Miss Betsy nobody at spamcop.net
Sun Feb 23 07:53:15 EST 2003


"SikaSpam" <noway at this.invalid> wrote in message
news:MPG.18c2d63c768e1b559896cc at news.spamcop.net...
> With the "Politics Lite" (about losing our right to something) it's more
> a case of newbie friends who are happy to collect addresses of buddies
> with similar interests and make up a list. Then when an issue comes up
> that concerns this issue, they (in ignorant innocence of spam concerns)
> blast away to 5-25 addresses. Sometimes when I've told people not to do
> this, they've never spoken to me again! Obviously, nothing to do with
> close friends. They become so paranoid they feel horribly guilty if an
> HTML Message slips though ;)

IMHO, what you are describing is not spam as I think it is defined.  It is
not good netiquette, but as you point out, one has to be careful about who
and how one requests that they be more polite or you lose friends.  I often
send them references to truthorfiction.com.  Once I replied to the entire
list which was interesting (it was the one about how Target doesn't
contribute to veterans organizations): I got one "well done" and one
diatribe back.  And now have been added to a couple of address lists, but I
decided just to route them to trash rather than try to explain how to take
me off.

IMHO, spam (the kind that can be reported) has to come from a business
(commercial) or an organization (political, charity, church, lobby, etc.).
It doesn't count for non-commercial spam if it is forwarded by a friend,
relative, or business acquaintance.  It does count if it is "email this to a
friend" from a commercial business - though I haven't actually reported any
of these.  The difference is that one does have a prior relationship with an
individual who forwards it.  Now, occasionally I get forwards from unknown
people that I report because they have other hallmarks of spam (forged
headers primarily) - no one I correspond with has forged headers.
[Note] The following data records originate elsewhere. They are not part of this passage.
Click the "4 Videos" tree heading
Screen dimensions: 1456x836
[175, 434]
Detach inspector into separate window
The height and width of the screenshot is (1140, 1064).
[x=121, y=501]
I reread what you said.  At first reading, it sounded like you were calling
those mailings, spam.  We(tinw) on the ng went round and round about whether
an individual email from an unknown person, but a neighbor, who offered to
sell you his lawn mower, was commercial email and unsolicited and therefore
spam and could be reported.  As a result of that discussion, IMHO spam has
to be unsolicited, bulk,  and from a business or organization (and one
person selling eBay tricks sending bulk email constitutes a business) in
order to be reportable.  And I am going to post even though I think I
misread your post in case there is someone who wants to debate the
definition.  I am not sure there is a definitive definition, but in the
light of spamcop's reputation, perhaps, there ought to be for spamcop.